The problem. Can you format the entry lines starting at the line containing "You are a computer-use" and ending at the line containing "Instruction: Click the", both included, as a JSON list of strings with one string per line and blank lines left out?

Records for processing.
========

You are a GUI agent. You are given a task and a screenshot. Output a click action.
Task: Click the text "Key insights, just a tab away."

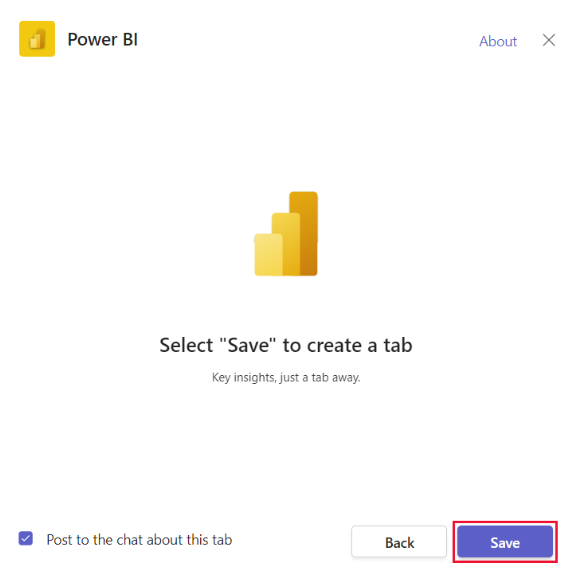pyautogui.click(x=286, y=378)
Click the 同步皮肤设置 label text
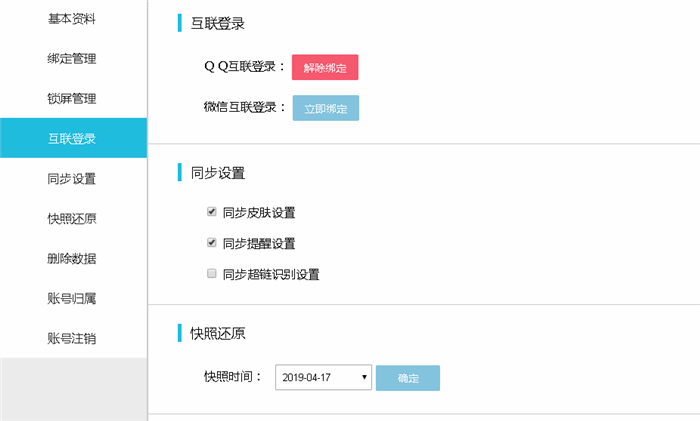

========

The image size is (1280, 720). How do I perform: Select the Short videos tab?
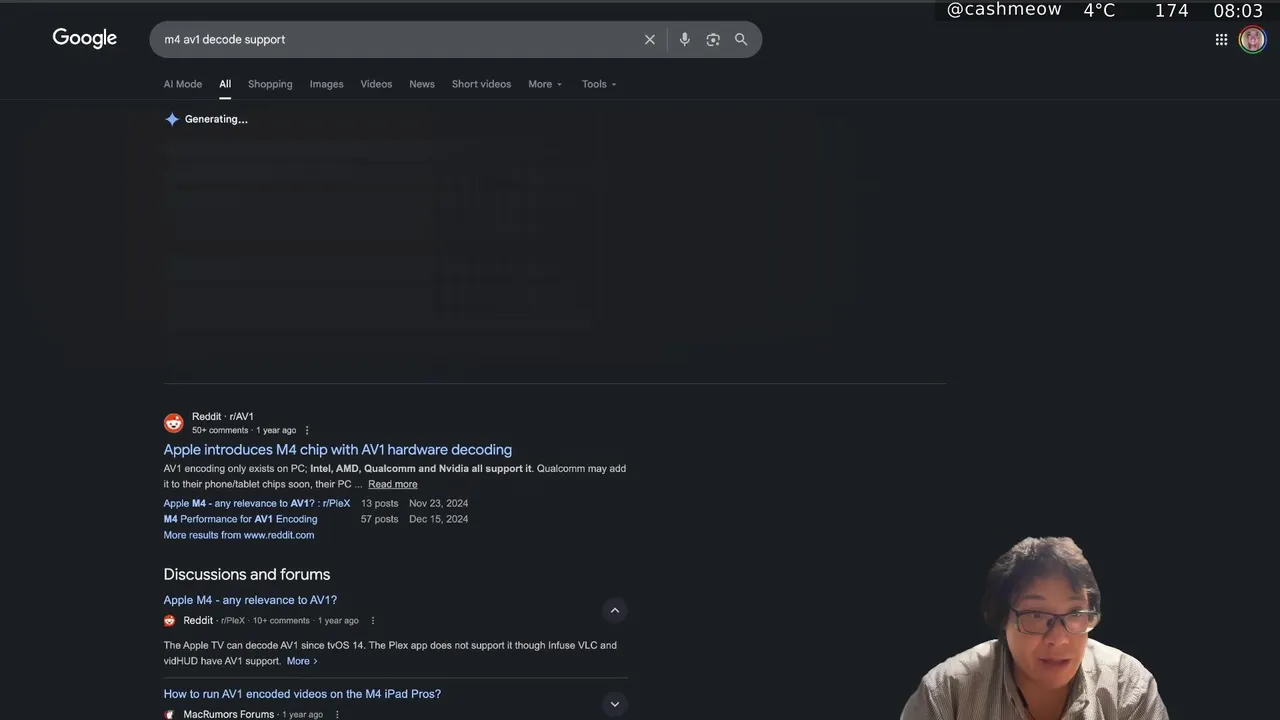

========

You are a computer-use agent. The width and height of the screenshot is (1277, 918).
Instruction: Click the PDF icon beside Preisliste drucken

========

Expected answer.
[
  "You are a computer-use agent. The width and height of the screenshot is (1277, 918).",
  "Instruction: Click the PDF icon beside Preisliste drucken"
]